Today’s up-and-coming leaders are helping to shape tomorrow’s energy future. Whether it’s new thinking, fresh attitudes or technical solutions, showcasing their work and vision is of tremendous value to the entire energy industry.
Daily Oil Bulletin’s Rising Stars Class of 2019 is a showcase event of the excellent work done by young emerging energy leaders.
Today, we profile Hussain Ali, senior electrical engineer/project engineer with Wood Canada Limited.
Hussain Ali has grown and succeeded as an electrical engineer over the last 10 years through his participation in projects such as the front-end engineering and design of Suncor’s Fort Hills Oil Sands project, Suncor’s Tailing Management Program, Canadian Natural’s Horizon Extraction Train 3 and 4, and TC Energy metering station projects.
He has recently shifted gears to working in a project management role, which he finds even more satisfying because of its higher requirements for teamwork and communication.

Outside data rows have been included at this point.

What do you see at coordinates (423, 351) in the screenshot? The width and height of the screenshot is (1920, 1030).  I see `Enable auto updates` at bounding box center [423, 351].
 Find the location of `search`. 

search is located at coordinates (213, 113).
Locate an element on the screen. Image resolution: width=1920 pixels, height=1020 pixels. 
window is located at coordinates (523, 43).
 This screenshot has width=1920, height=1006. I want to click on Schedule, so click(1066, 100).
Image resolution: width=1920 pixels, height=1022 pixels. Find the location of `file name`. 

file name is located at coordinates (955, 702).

“It’s still engineering but, in this field role, I have more dealing with contractors and the construction team. I really enjoy that,” Ali says.
This transition initially worried him, he admits. But given the alternative of “always doing the same thing,” he embraced the challenge.
“The more I think about it, the more I want to move into this kind of work where I need to understand people, their business needs, and put it all together, rather than limiting myself to pure electrical engineering,” he says.
Ali’s people skills and empathy also drive his community giveback. Four years ago, he began mentoring with Big Brothers and Sisters of Calgary and Area, and Hull Services.
Mentoring comes naturally to Ali. As the youngest of seven siblings (his family immigrated to Hamilton, Ont., from Kuwait during the first Gulf War when Ali was five), he is the closest uncle in age to his numerous nephews and nieces, so they often sought him out for support and guidance about school and life decisions.
When Ali left that large extended family in Ontario in 2011 and came to Calgary, that informal mentoring role disappeared. He says a bit of that void drove him to formal mentoring, but he also wanted to mentor someone not related to him.
“I had to go through some tough times myself and I figured it out. But not everybody figures things out. Not everybody has the coping skills or the support to figure things out,” he says.
Hull Services paired Ali with a 12-year-old who suffered from social anxiety, lacked social skills and friends, and spent a lot of time online.
“There’s often a lot of negativity online around video games which some kids then bring into the real world. They often don’t know how to interact and be respectful,” he says.
Ali built a relationship with the boy and introduced him to the things he liked to do, including board games and role-playing table-top games.
Over the course of two years the boy’s parents witnessed their son’s transformation from awkward shyness to confidence, renewed interest in school and friendship. Hull Services recognized Ali with a Mentor of the Year award for his efforts.
“The best thing for me was when he told me that I taught him how to care for others. It brings a tear to my eyes,” says Ali, who is married and says he also is planning to have a family — “but maybe not as big as the one I came from.”
Ali is now mentoring a 16-year-old boy who lives in a group home.